-- Texto fornecido --
---

Flagrada com o chefe em show do Coldplay quebra o silêncio: 'Fui ameaçada'

Kristin Cabot em sua casa, em New Hampshire, nos EUA. Ela foi filmada com o chefe em um show do Coldplay, e agora decidiu quebrar o silêncio — Foto: Greta Rybus/The New York Times


Kristin Cabot passou a acreditar que o silêncio já não a serve mais. No começo, fazia sentido. Depois de aparecer no telão, horrorizada, nos braços do chefe durante um show do Coldplay em 16 de julho de 2025 — um momento que provocou um furor internacional. O TikTok original alcançou 100 milhões de visualizações em poucos dias. Cabot se recolheu, tentando consertar as coisas com as pessoas que mais importavam: seus dois filhos adolescentes; seu empregador, a empresa de tecnologia Astronomer; e seu segundo marido, Andrew Cabot, de quem estava separada e com quem negociava um acordo de divórcio. Na fase inicial, tudo o que ela conseguia pensar era: “Meu Deus, eu machuquei pessoas. Machuquei pessoas boas”.

Cinco meses depois de a bomba do TikTok se tornar o desastre definidor de sua vida, ela descreveu, em sua primeira entrevista desde o show, como é ser alvo de piadas e ataques. Nos comentários online, ela foi chamada de vadia, destruidora de lares, interesseira, amante — os rótulos usuais para envergonhar mulheres. Sua aparência foi examinada minuciosamente, partes específicas do corpo avaliadas e consideradas pouco bonitas. Algumas das pessoas mais famosas do mundo — Whoopi Goldberg, Gwyneth Paltrow — e ao menos um mascote esportivo verde e peludo, o Phillie Phanatic, transformaram sua humilhação em material.

---

-- Dados brutos --
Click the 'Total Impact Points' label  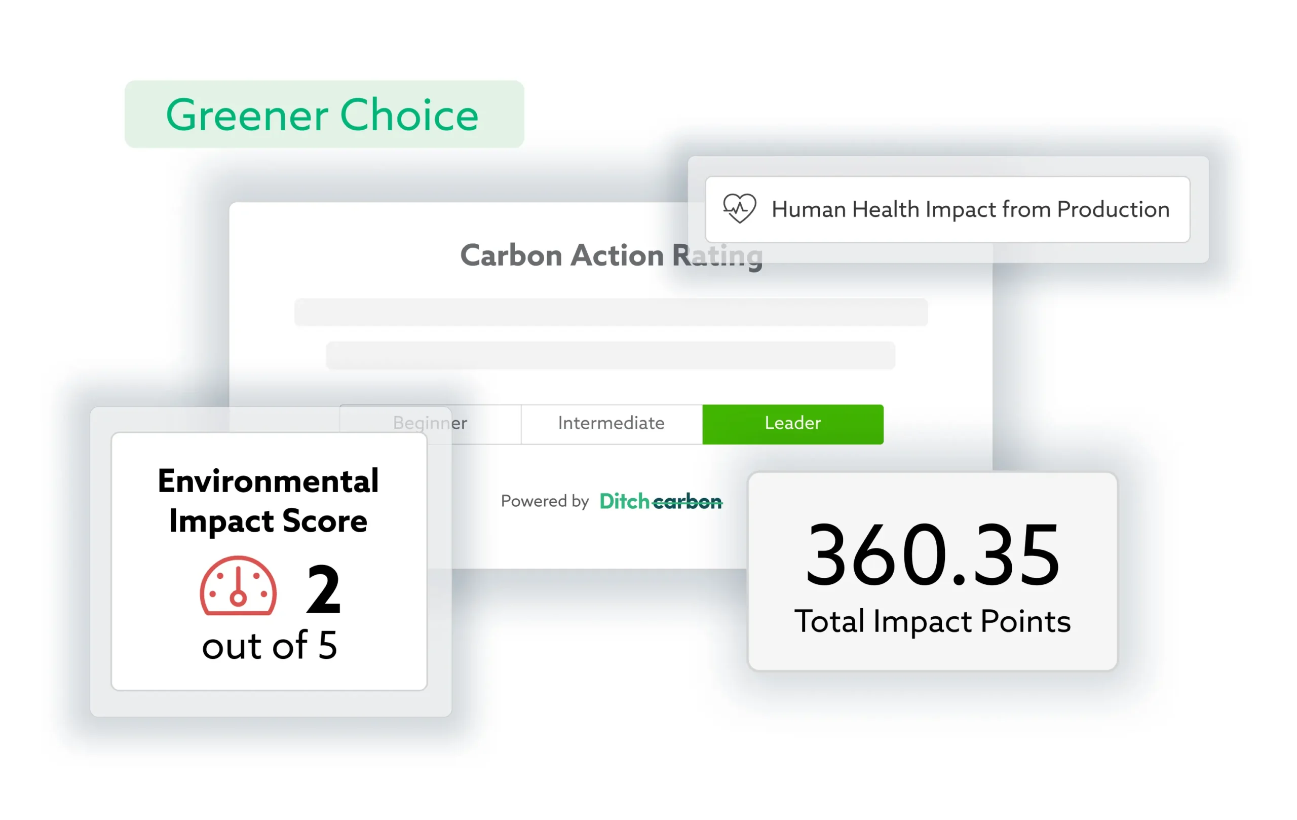click(x=932, y=621)
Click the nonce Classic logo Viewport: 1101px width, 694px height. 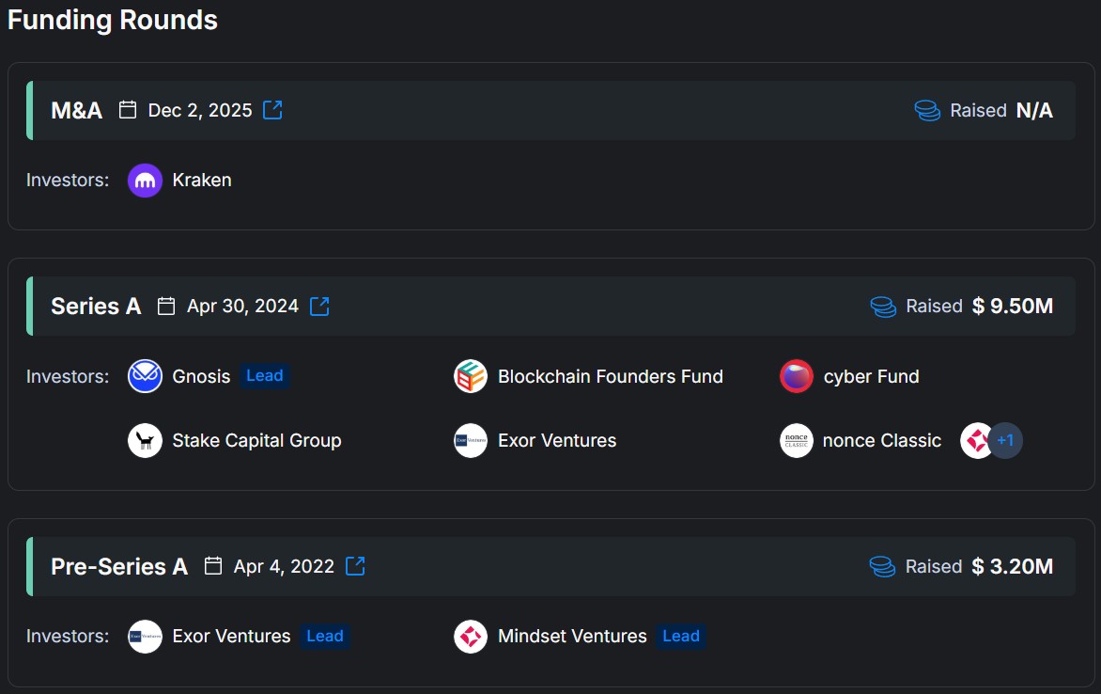point(797,440)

---

-- Atividades propostas --
a. Reproduza fielmente o trecho da reportagem sobre Kristin Cabot, começando em "Cinco meses depois" e terminando em "humilhação em material.".
b. Segundo a reportagem sobre Kristin Cabot, em que data ocorreu o show do Coldplay no qual ela apareceu no telão?
c. Dê continuidade à reportagem sobre Kristin Cabot a partir do ponto em que ela termina.
Os dados não desempenham papel algum nesta atividade.

-- Resultados obtidos --
a.
Cinco meses depois de a bomba do TikTok se tornar o desastre definidor de sua vida, ela descreveu, em sua primeira entrevista desde o show, como é ser alvo de piadas e ataques. Nos comentários online, ela foi chamada de vadia, destruidora de lares, interesseira, amante — os rótulos usuais para envergonhar mulheres. Sua aparência foi examinada minuciosamente, partes específicas do corpo avaliadas e consideradas pouco bonitas. Algumas das pessoas mais famosas do mundo — Whoopi Goldberg, Gwyneth Paltrow — e ao menos um mascote esportivo verde e peludo, o Phillie Phanatic, transformaram sua humilhação em material.

b. Em 16 de julho de 2025.

c.
Ela sofreu doxxing e, por semanas, recebeu de 500 a 600 ligações por dia. Paparazzi acamparam do outro lado da rua de sua casa e carros passavam lentamente pelo quarteirão, “como um desfile”, lembrou. Ela recebeu ameaças de morte: “Não foram 900. Isso apareceu na revista People. Foram umas 50 ou 60”, disse ela.

Kristin Cabot em sua casa, em New Hampshire, nos EUA. Ela foi filmada com o chefe em um show do Coldplay, e agora decidiu quebrar o silêncio — Foto: Greta Rybus/The New York Times

Assim, enquanto o #coldplaygate, como passou a ser chamado, saiu do foco, ela convive com isso todos os dias. Seus filhos relutam em ser vistos com ela. Pouco antes do Dia de Ação de Graças, uma mulher a reconheceu enquanto ela abastecia o carro em um posto Cumberland Farms. Chamou Cabot de “nojenta” e disse: “‘Adúlteros são a forma mais baixa de ser humano. Você nem merece respirar o mesmo ar que eu’”. Aqui, Cabot está parafraseando.

Viajei até a casa dela em New Hampshire em um fim de semana nevado deste mês, e passamos horas relembrando os acontecimentos de 16 de julho. Por semanas, Cabot debateu, sozinha e com familiares e amigos, se deveria falar sobre o que aconteceu. Qualquer tentativa de corrigir a versão dos fatos a colocaria em risco de ser dilacerada novamente. Sua mãe, Sherry Hoffman, contou por telefone que estava tão preocupada que fez uma espécie de prece silenciosa: “Ah, por favor, não vá lá, eles vão acabar com você”.

Mas Cabot, de 53 anos, passou a querer contar a verdade, e seus filhos, sua mãe e seus amigos mais próximos a apoiaram. “Fiquei pensando em um ditado que ouvi ao longo dos anos”, disse Hoffman. “‘Silêncio é aceitação’. E pensei: ‘Meu Deus, é isso que vai ficar para o resto da vida dela’”.

Cabot contratou uma consultora de comunicação para ajudá-la a contar sua história minimizando mais danos a si mesma e às pessoas que ama — um exercício de equilíbrio que, em sua presença, às vezes parecia angustiante e, outras vezes, simplista demais.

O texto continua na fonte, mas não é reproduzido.